═══ DATA SUPPLIED ═══

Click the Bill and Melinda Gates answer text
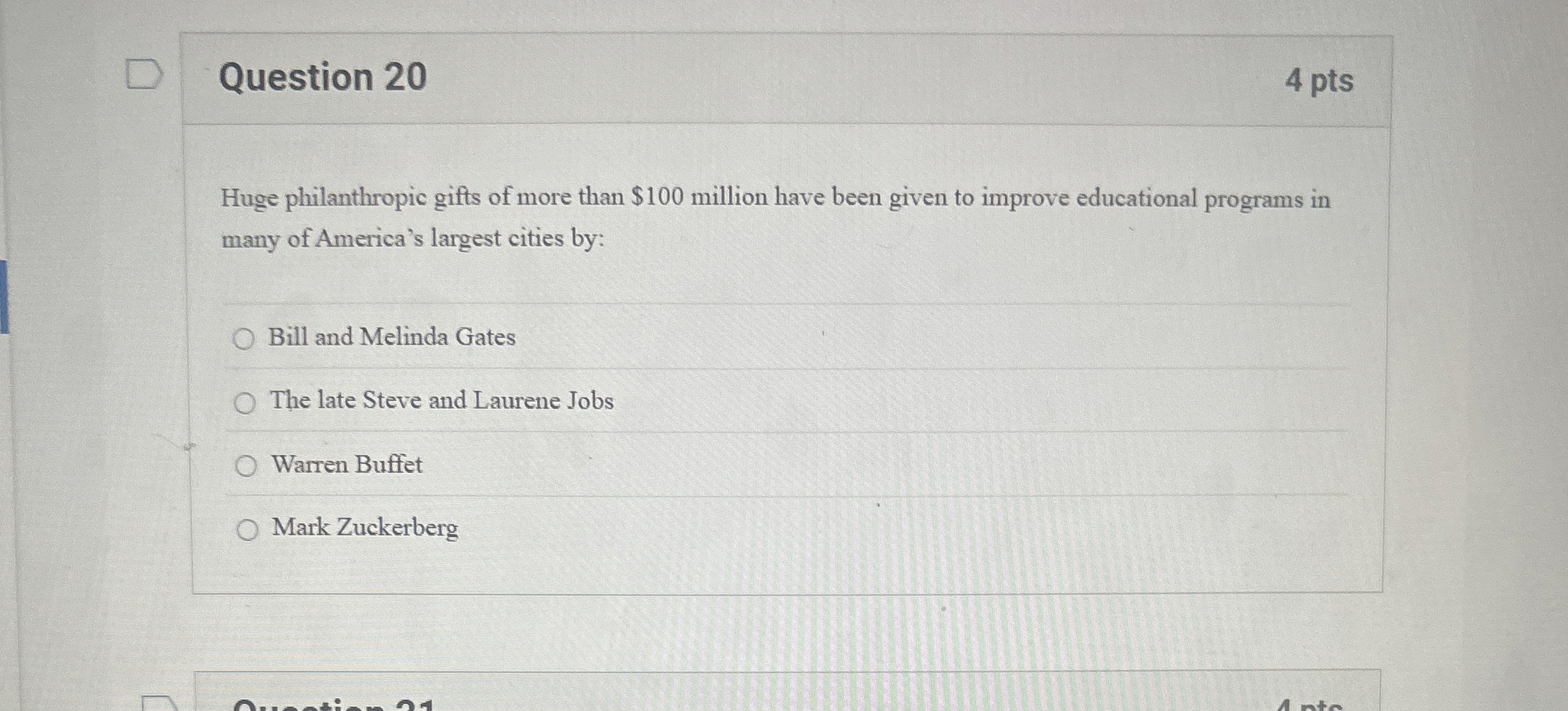1568x711 pixels. (x=393, y=338)
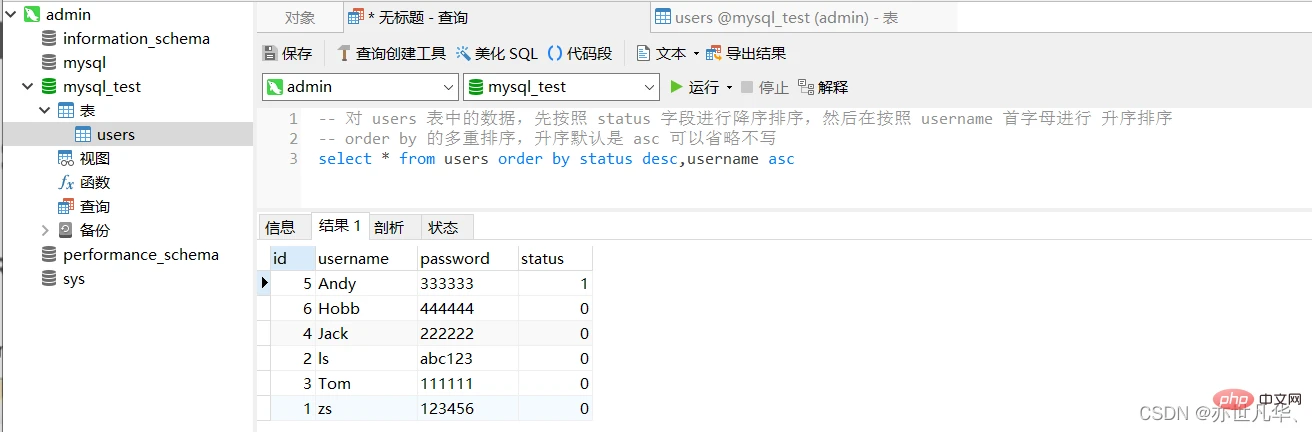Open the admin connection dropdown
This screenshot has width=1312, height=432.
pyautogui.click(x=448, y=87)
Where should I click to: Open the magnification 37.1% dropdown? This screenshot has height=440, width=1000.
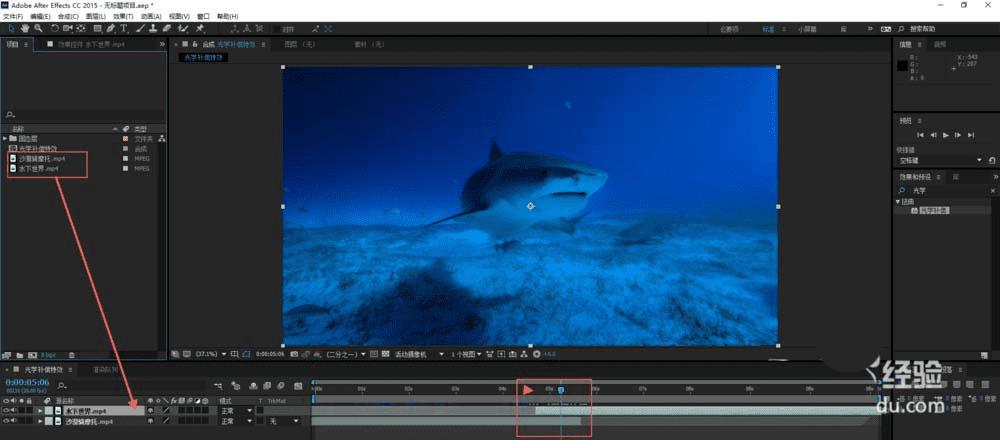pyautogui.click(x=208, y=354)
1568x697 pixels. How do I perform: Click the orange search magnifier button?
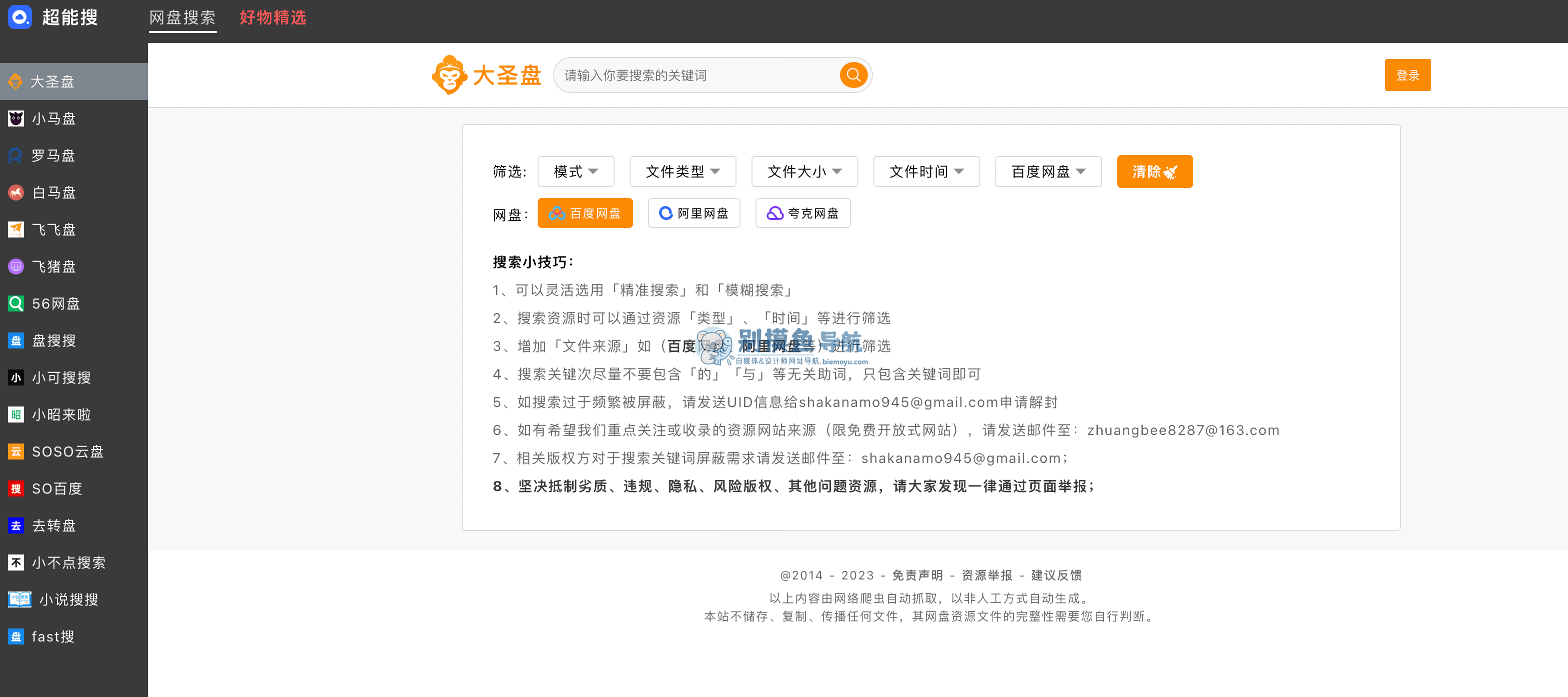click(x=855, y=74)
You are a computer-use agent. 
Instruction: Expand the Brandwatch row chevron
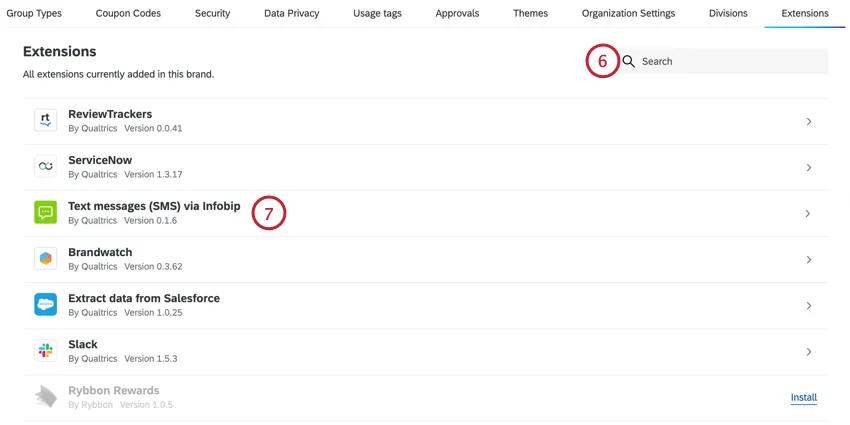pyautogui.click(x=808, y=260)
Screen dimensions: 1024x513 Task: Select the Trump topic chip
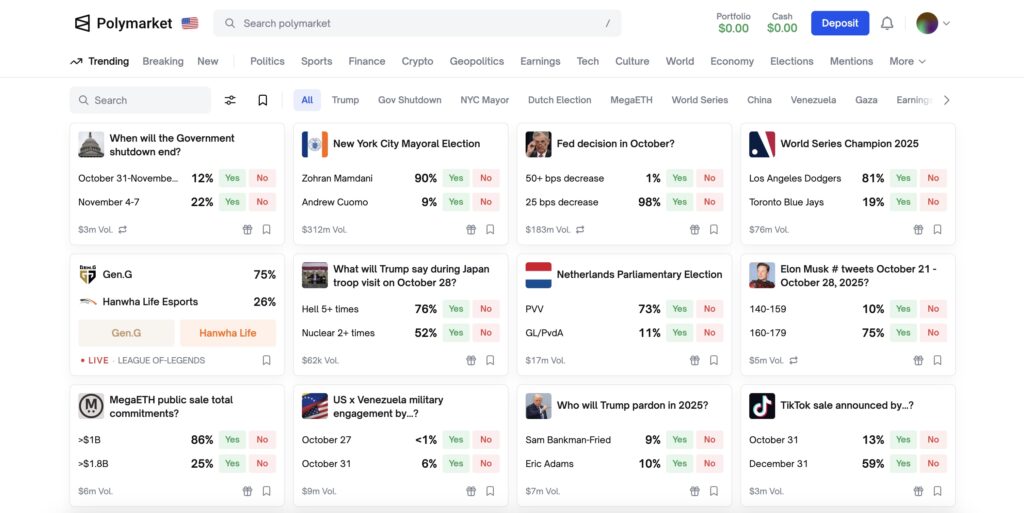click(345, 100)
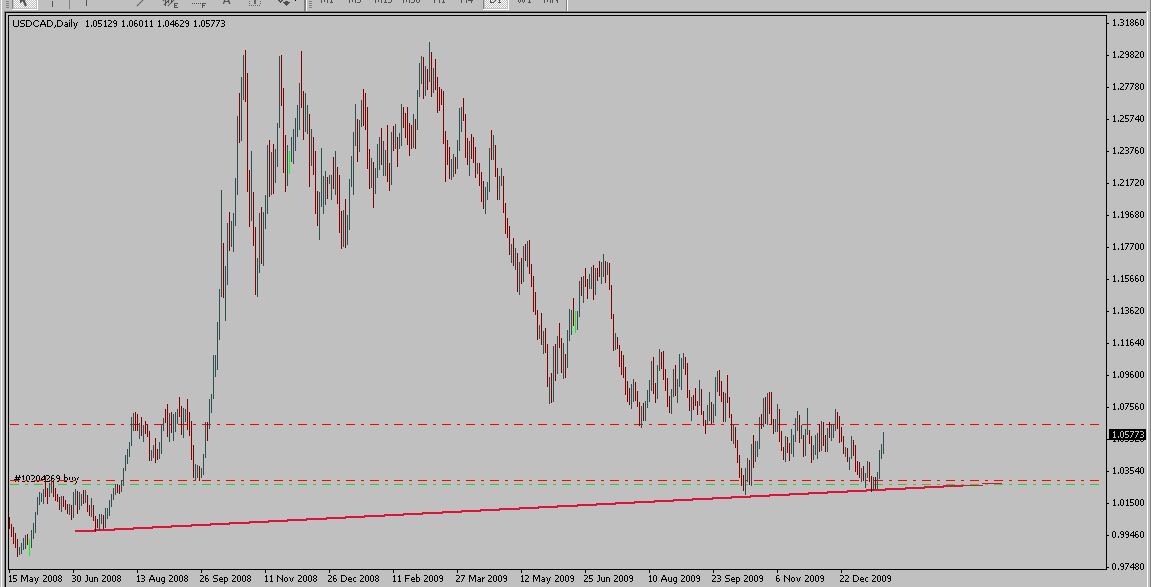This screenshot has width=1151, height=587.
Task: Click the current price label 1.05773
Action: click(x=1128, y=435)
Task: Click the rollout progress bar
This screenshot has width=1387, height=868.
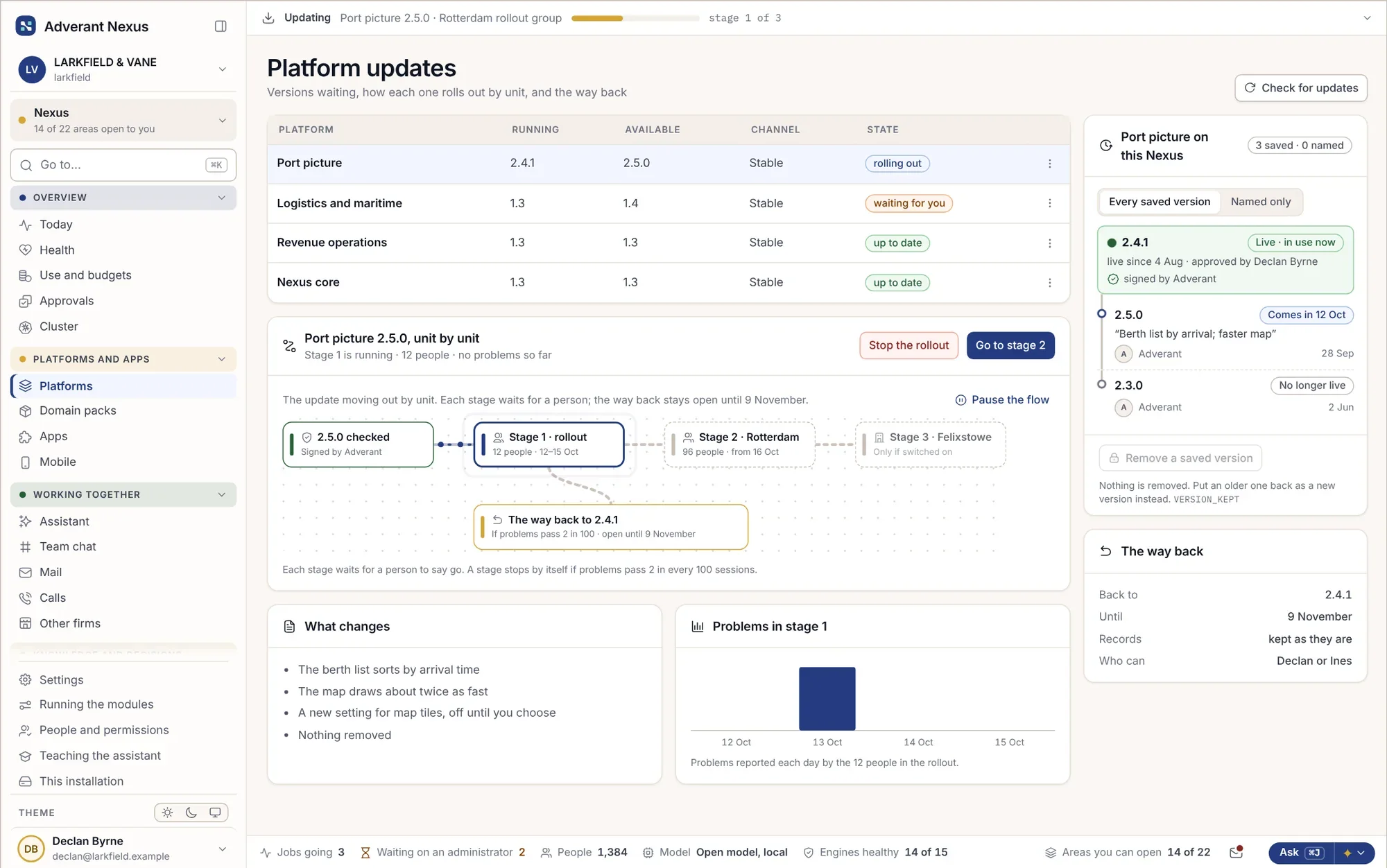Action: [x=635, y=18]
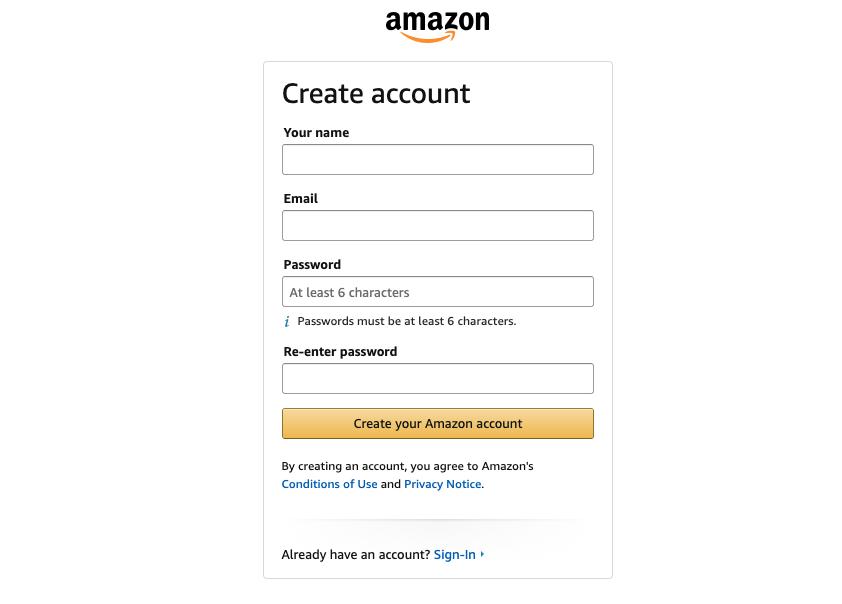Click the Create account heading
842x604 pixels.
click(x=376, y=93)
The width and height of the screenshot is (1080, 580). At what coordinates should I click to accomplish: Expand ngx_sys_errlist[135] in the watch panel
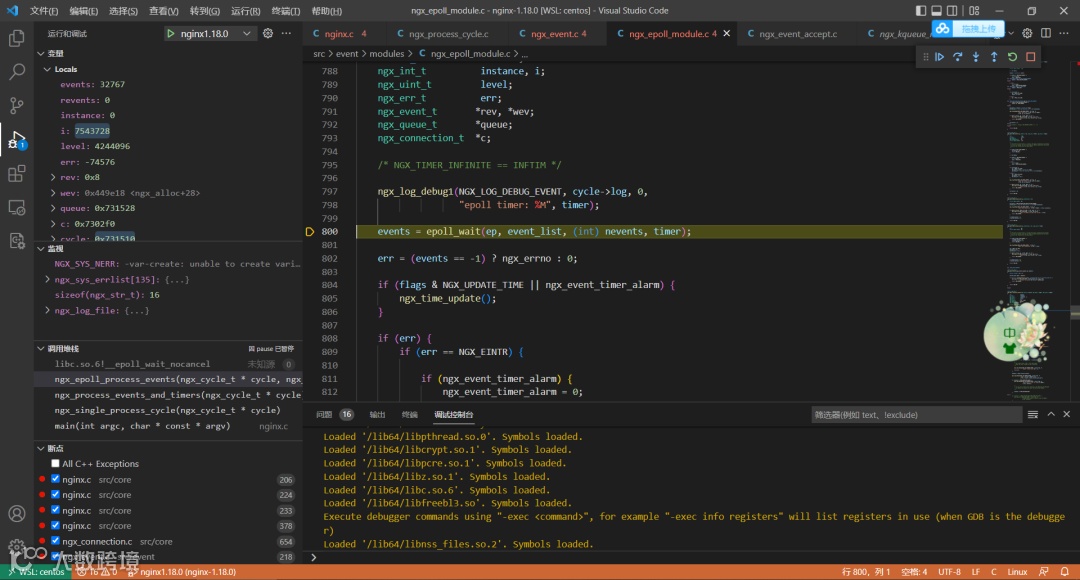pyautogui.click(x=48, y=280)
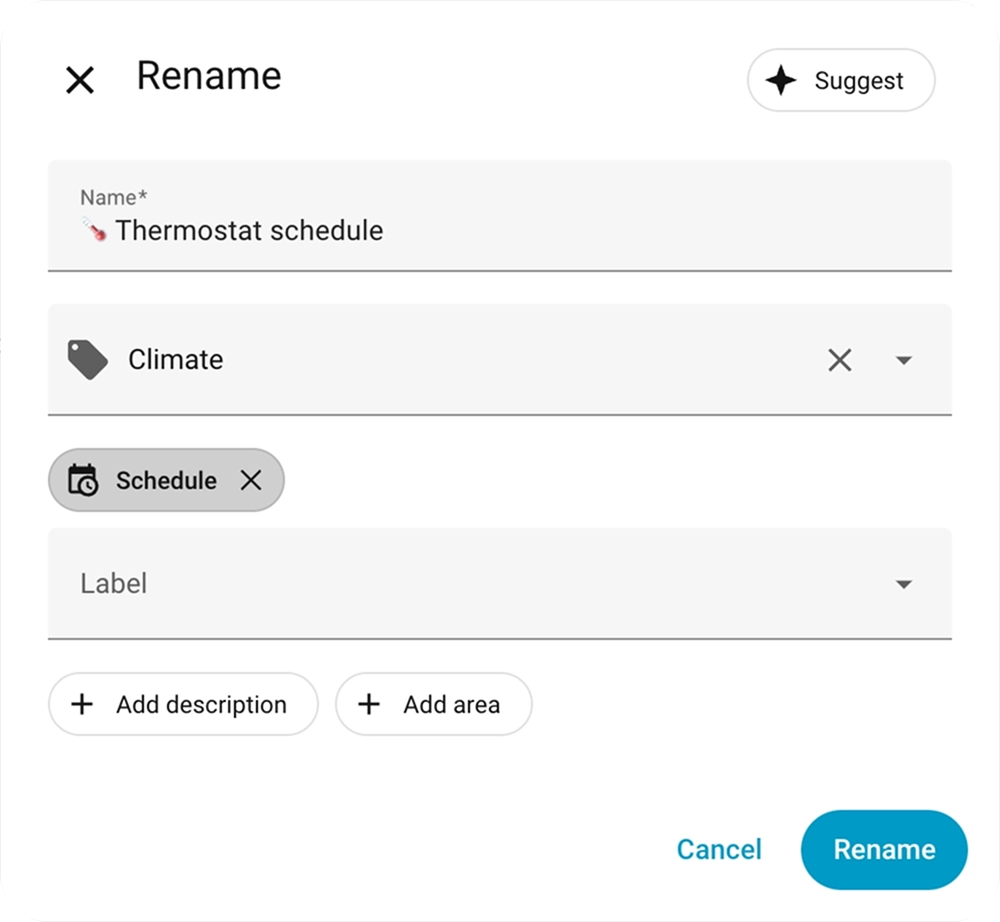Click the thermometer emoji in the Name field
This screenshot has width=1000, height=922.
tap(93, 230)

═══

» **YOUR GOAL**
Set down the entries above again exactly, minus any image.

» **SOLUTION BELOW**
Click the Bill and Melinda Gates answer text
1568x711 pixels. (x=393, y=338)
Open the admin connection dropdown
This screenshot has width=1312, height=432.
pyautogui.click(x=448, y=87)
Where should I click to: Open the magnification 37.1% dropdown? This screenshot has height=440, width=1000.
pyautogui.click(x=208, y=354)
1568x697 pixels. How do I perform: Click the orange search magnifier button?
click(x=855, y=74)
You are a computer-use agent. 
Instruction: Expand the Brandwatch row chevron
pyautogui.click(x=808, y=260)
Screen dimensions: 1024x513 Task: Select the Trump topic chip
click(345, 100)
This screenshot has width=1151, height=587.
Task: Click the current price label 1.05773
Action: click(x=1128, y=435)
Task: Click the rollout progress bar
This screenshot has width=1387, height=868.
Action: [x=635, y=18]
Click the Create account heading
842x604 pixels.
click(x=376, y=93)
The width and height of the screenshot is (1080, 580). At what coordinates should I click to accomplish: Expand ngx_sys_errlist[135] in the watch panel
pyautogui.click(x=48, y=280)
Click the thermometer emoji in the Name field
This screenshot has width=1000, height=922.
tap(93, 230)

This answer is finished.